The enzyme xanthine oxidoreductase (XOR) catalyzes the last
two steps of purine catabolism in the highest uricotelic primates. XOR is an
enzyme with dehydrogenase activity that, in mammals, may be converted
into oxidase activity under a variety of pathophysiologic conditions. XOR
activity is highly regulated at the transcriptional and post-translational levels
and may generate reactive oxygen and nitrogen species, which trigger different
consequences, ranging from cytotoxicity to inflammation. The low specificity
for substrates allows XOR to metabolize a number of endogenous metabolites
and a variety of exogenous compounds, including drugs.
The present review focuses on the role of XOR as a drug-metabolizing enzyme, specifically
for drugs with anticancer, antimicrobial, antiviral, immunosuppressive or vasodilator activities,
as well as drugs acting on metabolism or inducing XOR expression.
XOR has an activating role that is essential to the pharmacological action of quinone drugs,
cyadox, antiviral nucleoside analogues, allopurinol, nitrate and nitrite.
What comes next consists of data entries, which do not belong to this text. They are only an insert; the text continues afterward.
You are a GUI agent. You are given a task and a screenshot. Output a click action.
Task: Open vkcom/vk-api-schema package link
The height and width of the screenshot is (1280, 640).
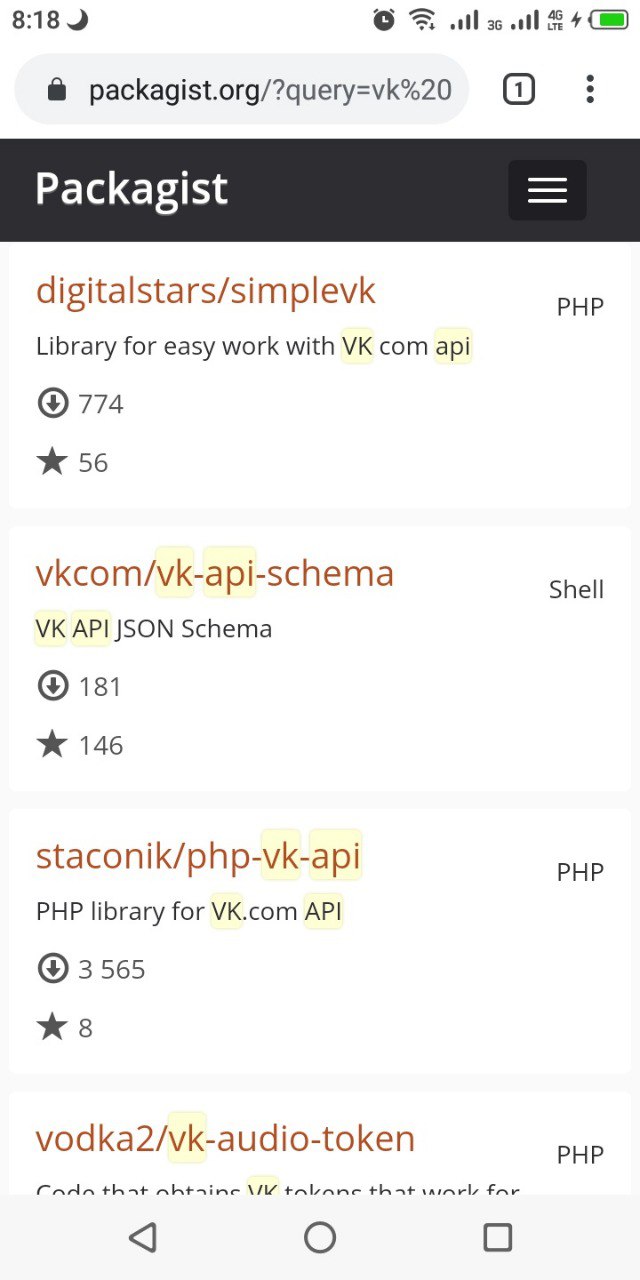pyautogui.click(x=215, y=574)
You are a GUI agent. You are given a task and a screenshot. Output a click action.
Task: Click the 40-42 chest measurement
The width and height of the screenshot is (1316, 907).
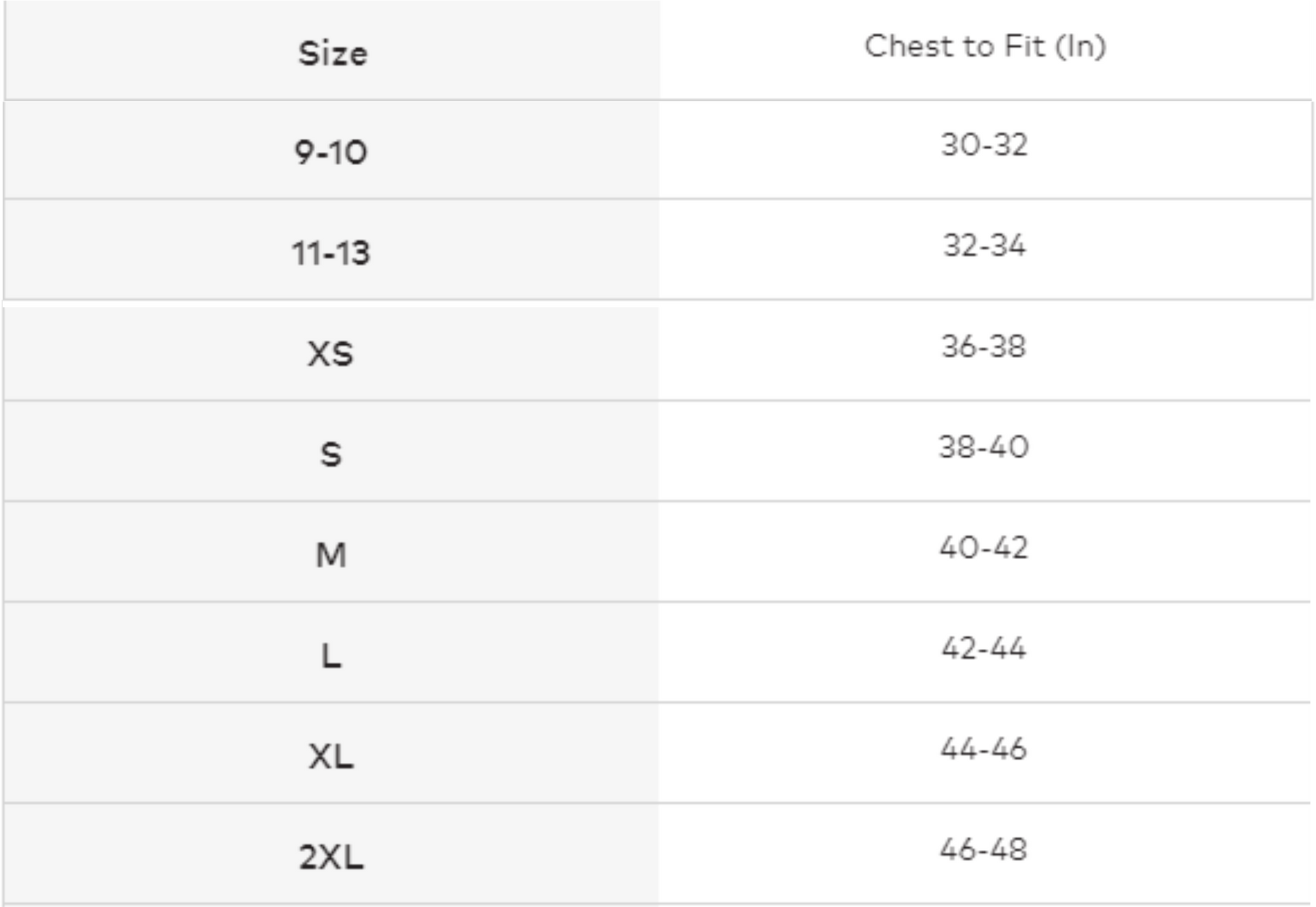984,547
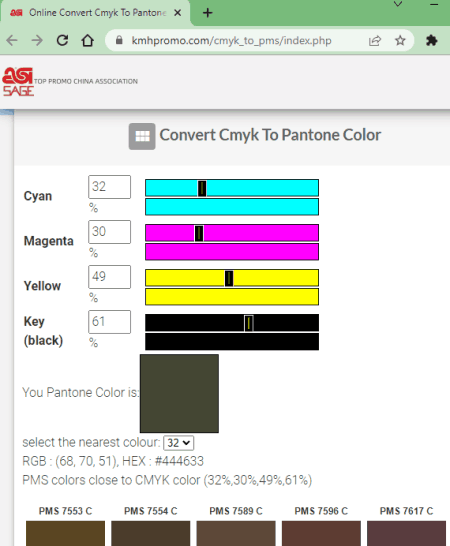Open the nearest colour count dropdown

[179, 443]
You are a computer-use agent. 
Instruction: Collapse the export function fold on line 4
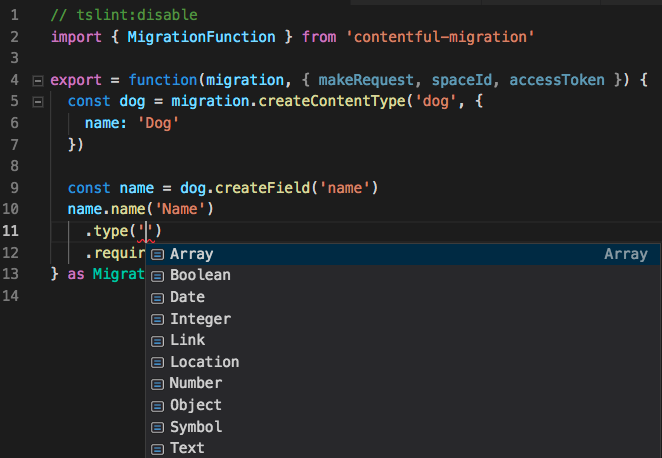[38, 80]
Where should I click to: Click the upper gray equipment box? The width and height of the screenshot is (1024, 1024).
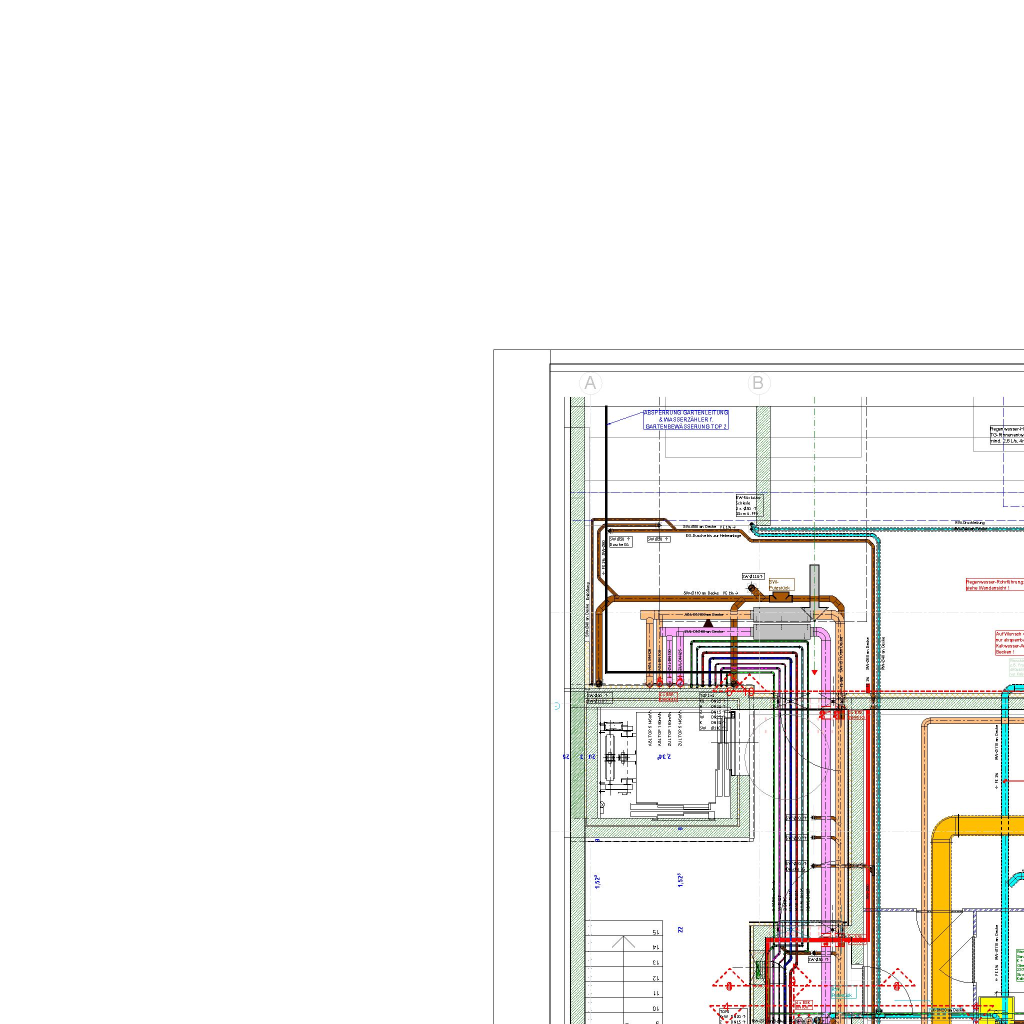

XOR activity has a
degradation function toward thiopurine nucleotides, pyrazinoic acid, methylxanthines and
tolbutamide, whose half-life may be prolonged by the use of XOR inhibitors.
In conclusion, to avoid potential drug interaction risks, such as a toxic excess of drug
bioavailability or a loss of drug efficacy, caution is suggested in the use of XOR inhibitors,
as in the case of hyperuricemic patients affected by gout or tumor lysis syndrome, when it is
necessary to simultaneously administer therapeutic substances that are activated or degraded
by the drug-metabolizing activity of XOR.